Je voudrais aborder ici un sujet encore plus grave : les entreprises ayant recours à des matières premières dont le prix fluctue de manière importante. Lorsque leurs coûts augmentent rapidement, en quelques semaines leur survie peut se trouver menacée ; elle dépend alors de la bonne volonté d'un ou deux acheteurs, qui peuvent accepter ou refuser la répercussion sur le prix de vente. Or ces acheteurs sont souvent formés et perçoivent des primes pour refuser toute augmentation des prix. Quand la survie des entreprises n'est pas en jeu, c'est leur capacité à investir, à progresser, qui disparaît.

Ce jeu mortifère a fait disparaître dans ma circonscription un groupe familial. Il met aujourd'hui en danger une entreprise de 150 personnes, Delpierre, spécialiste du saumon fumé. J'ai été alerté à propos de situations analogues dans d'autres secteurs que celui de l'agroalimentaire. Le risque de perdre des centaines d'emplois pour des raisons indues est aujourd'hui réel.

Si la France aime son industrie, j'ai la conviction que la puissance publique doit rééquilibrer le rapport entre centrales d'achats et fournisseurs. Si la France aime son industrie, il faut imposer, par la loi, des conditions d'achat valorisant plus efficacement l'évolution du coût de la matière première. Si la France aime son industrie, il faut arrêter de regarder la distribution comme le secteur de toutes les vertus. Il y aura toujours des distributeurs, mais il y aura probablement moins d'industriels en France !

Ma question est simple : le Gouvernement compte-t-il modifier la réglementation pour éviter la disparition d'une part de notre industrie ?

Mme la présidente. La parole est à M. le secrétaire d'État chargé du commerce extérieur, de la promotion du tourisme et des Français de l'étranger.

M. Matthias Fekl, secrétaire d'État chargé du commerce extérieur, de la promotion du tourisme et des Français de l'étranger. Monsieur le député, je vous prie d'abord d'excuser M. Christophe Sirugue, secrétaire d'État à l'industrie, qui est retenu à Bercy par une réunion particulièrement importante et urgente. Les questions que vous évoquez sont absolument essentielles : les négociations dont vous faites état ont, on le sait, un impact sur le prix des matières premières, et donc sur la rémunération des agriculteurs, ainsi que sur le prix des produits transformés, et donc sur les marges des entreprises de l'agroalimentaire.

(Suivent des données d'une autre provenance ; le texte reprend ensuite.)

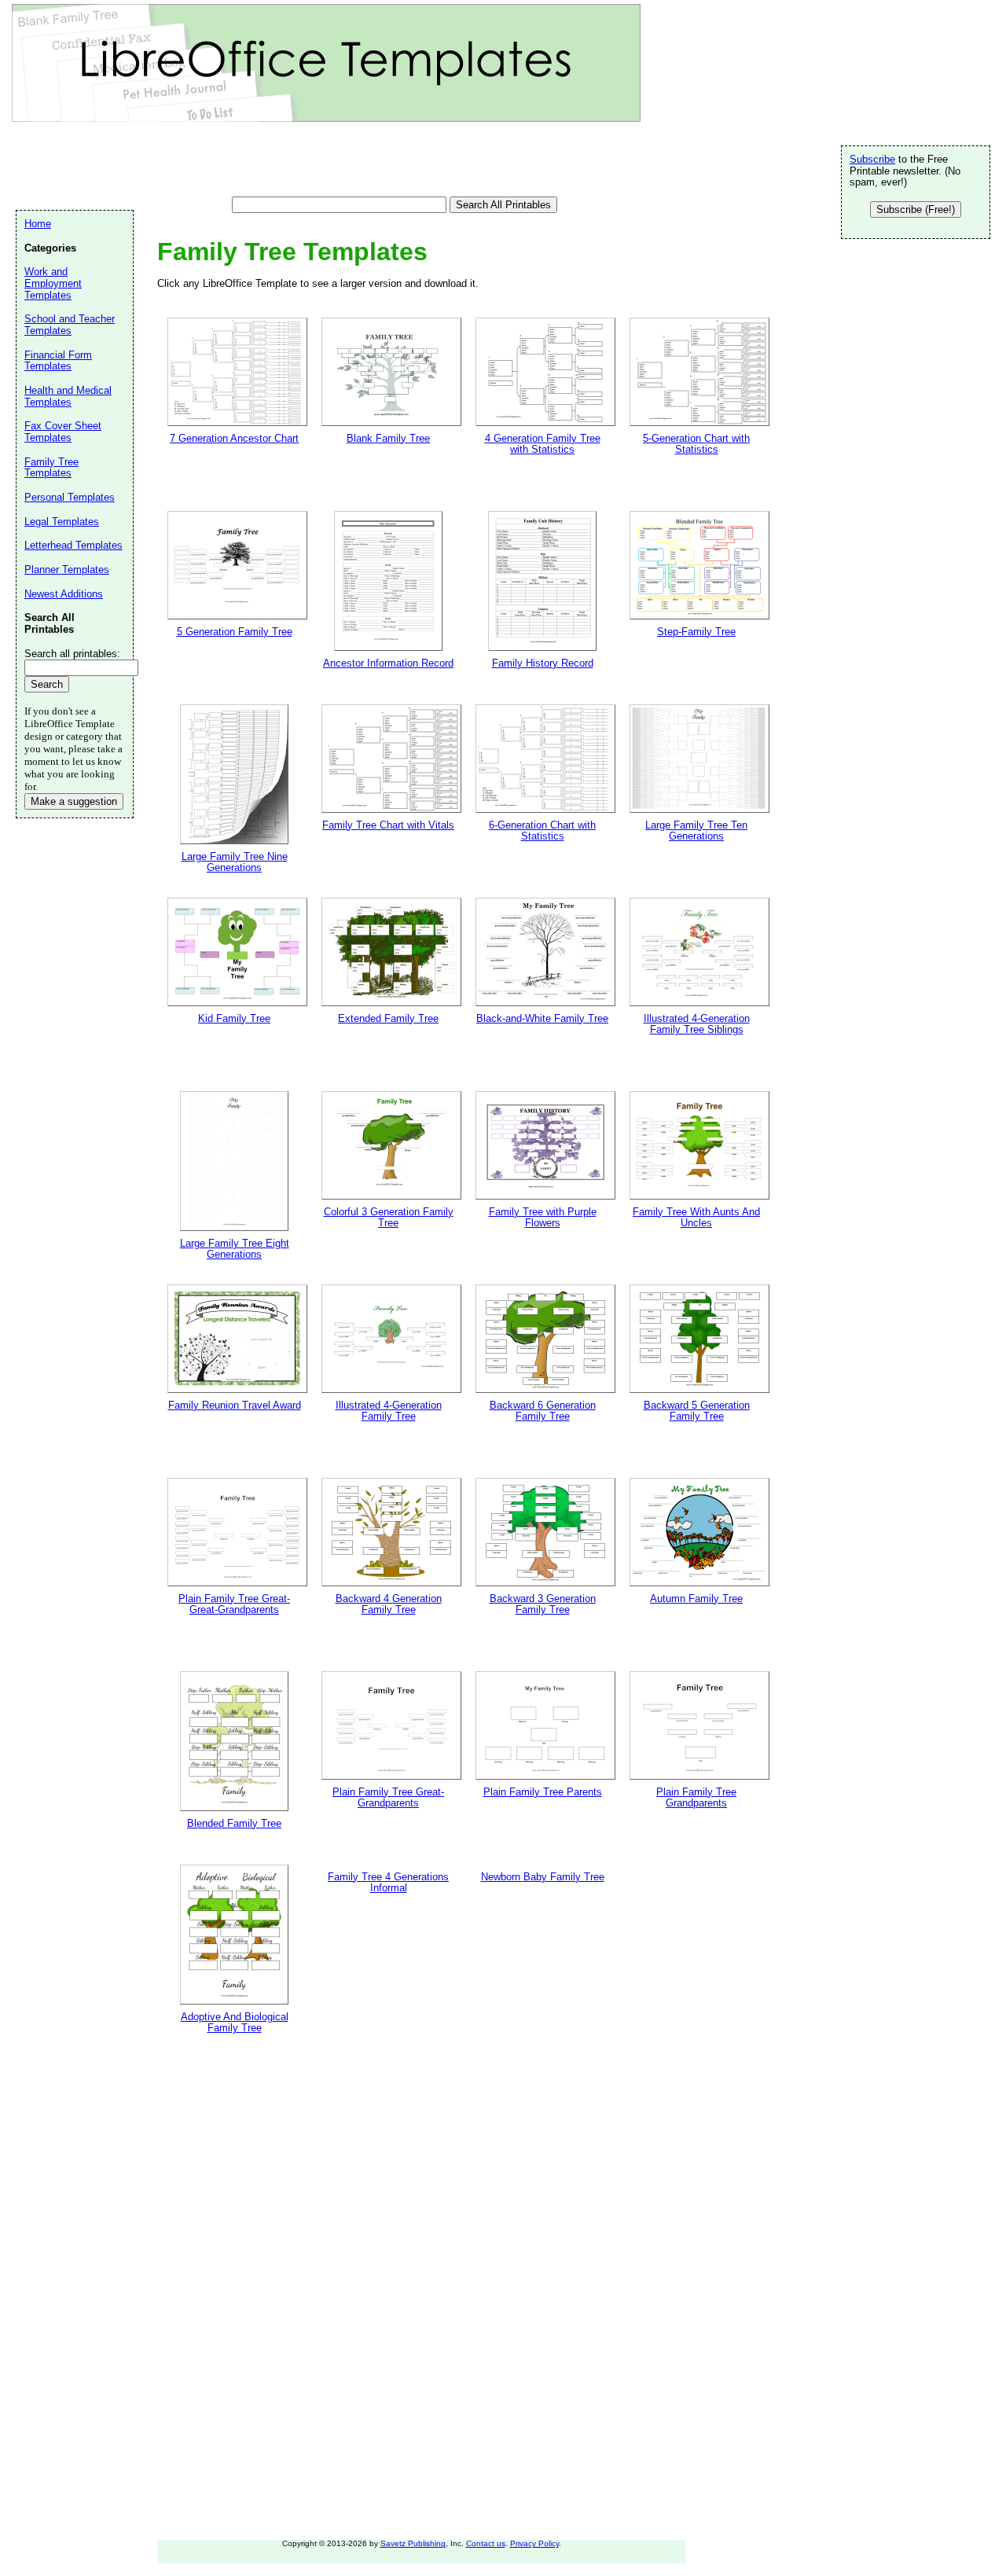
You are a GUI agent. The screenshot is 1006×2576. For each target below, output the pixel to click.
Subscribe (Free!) (915, 209)
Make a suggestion (74, 801)
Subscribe (872, 159)
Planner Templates (66, 569)
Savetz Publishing (413, 2543)
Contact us (485, 2543)
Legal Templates (61, 521)
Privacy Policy (534, 2543)
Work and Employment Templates (53, 283)
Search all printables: (72, 654)
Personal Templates (69, 497)
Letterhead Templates (73, 545)
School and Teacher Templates (69, 324)
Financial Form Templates (58, 361)
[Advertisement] (302, 161)
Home (37, 224)
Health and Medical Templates (68, 396)
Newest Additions (63, 594)
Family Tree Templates (51, 468)
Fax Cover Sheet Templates (62, 431)
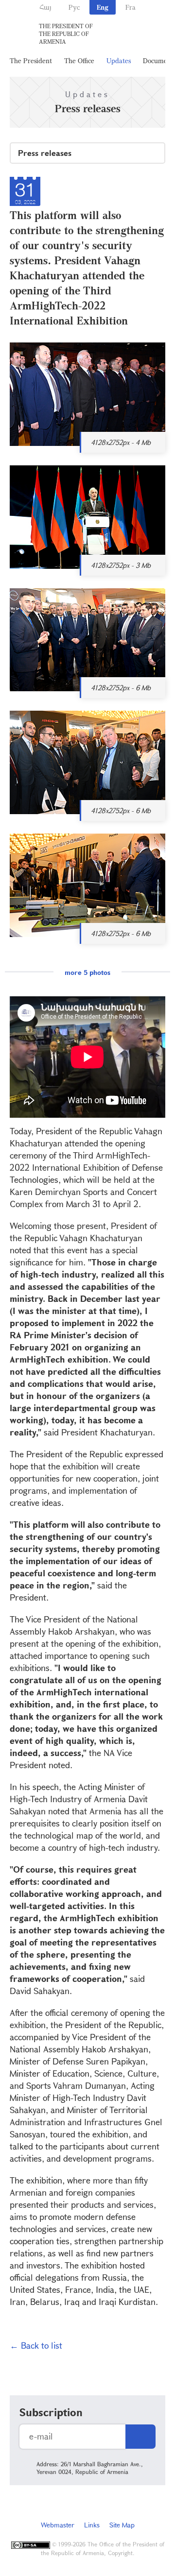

Celles-ci sont au nombre de 16 000 ; beaucoup sont des PME. Il est donc impératif de trouver un juste équilibre entre la rémunération de ces acteurs, les investissements et l'innovation, le pouvoir d'achat des ménages et l'emploi.

D'après le récent rapport d'audit sur les relations commerciales, commandé par le Gouvernement et réalisé par trois économistes, l'évolution du cadre législatif a permis de renforcer le pouvoir d'achat des Français. Le rapport insiste néanmoins sur la nécessité d'être plus vigilant quant aux conséquences de la concentration du secteur de la distribution alimentaire en France. Ses auteurs concluent non seulement qu'il faut veiller au respect des dispositions législatives qui encadrent ces relations commerciales, mais aussi qu'il faut apporter à ce cadre les améliorations nécessaires.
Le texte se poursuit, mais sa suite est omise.